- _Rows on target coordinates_
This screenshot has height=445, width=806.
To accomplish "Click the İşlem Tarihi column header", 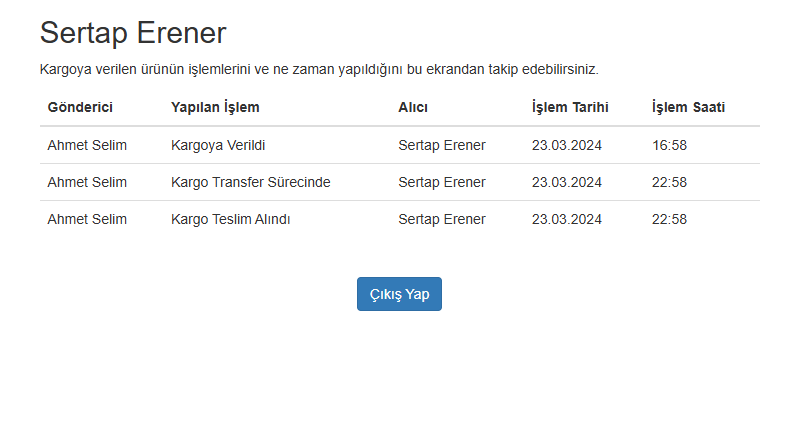I will click(x=570, y=107).
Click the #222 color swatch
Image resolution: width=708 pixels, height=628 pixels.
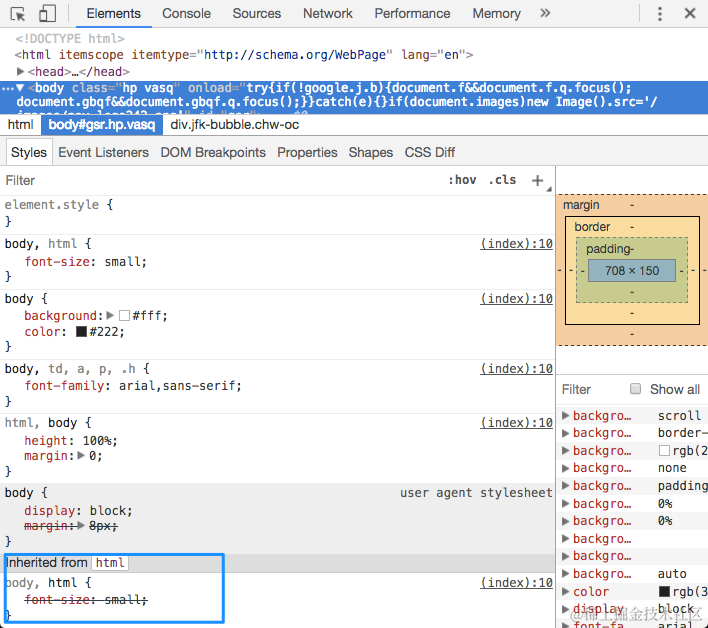click(81, 331)
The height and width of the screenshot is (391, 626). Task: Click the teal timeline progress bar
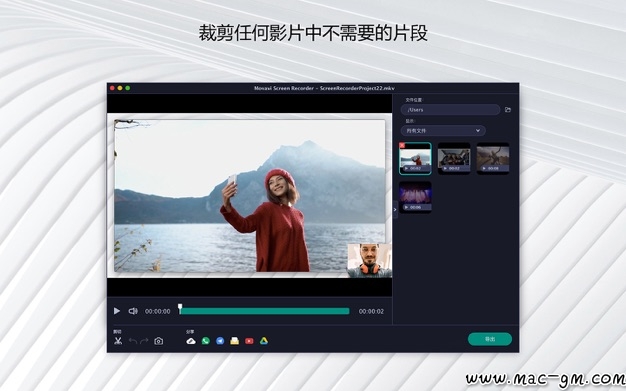coord(264,311)
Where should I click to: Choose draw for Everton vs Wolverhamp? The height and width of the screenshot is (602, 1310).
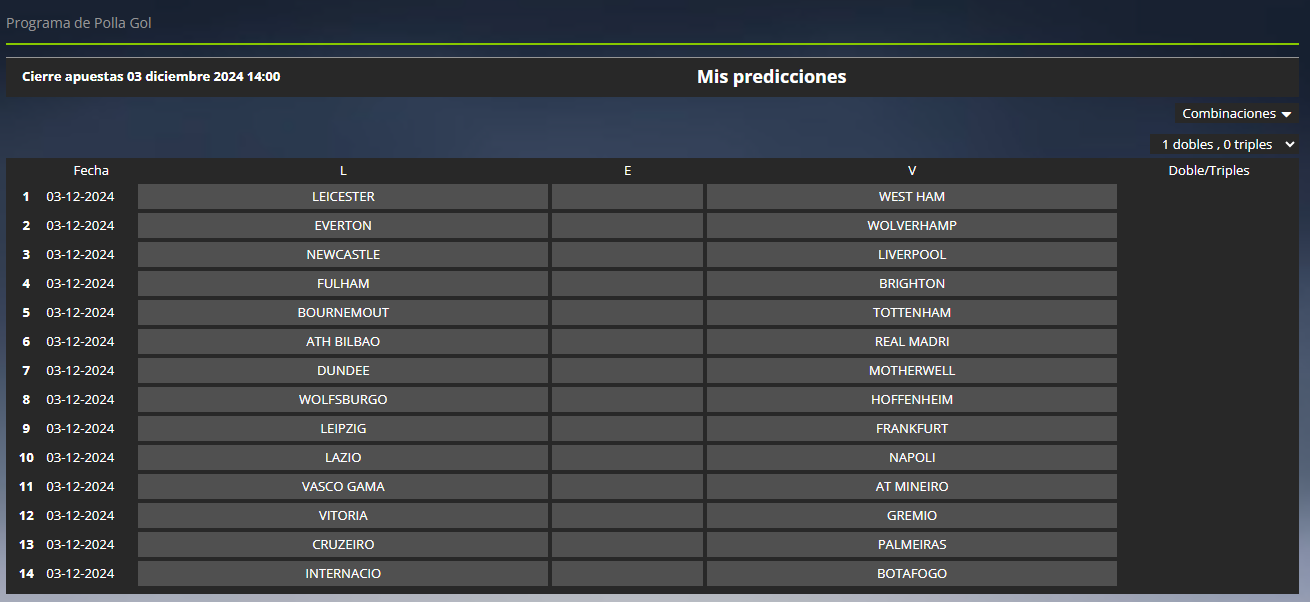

- _What this task involves_
Transcribe the rows above verbatim, starting at the line that contains "Click the #222 color swatch" and continuing through the end of the rows, both ends included. Omit the pictures from your transcription.

- _Exercise answer_
Click the #222 color swatch
Image resolution: width=708 pixels, height=628 pixels.
click(81, 331)
The height and width of the screenshot is (391, 626). Task: Click the teal timeline progress bar
coord(264,311)
Where should I click to: Choose draw for Everton vs Wolverhamp? The height and width of the screenshot is (602, 1310).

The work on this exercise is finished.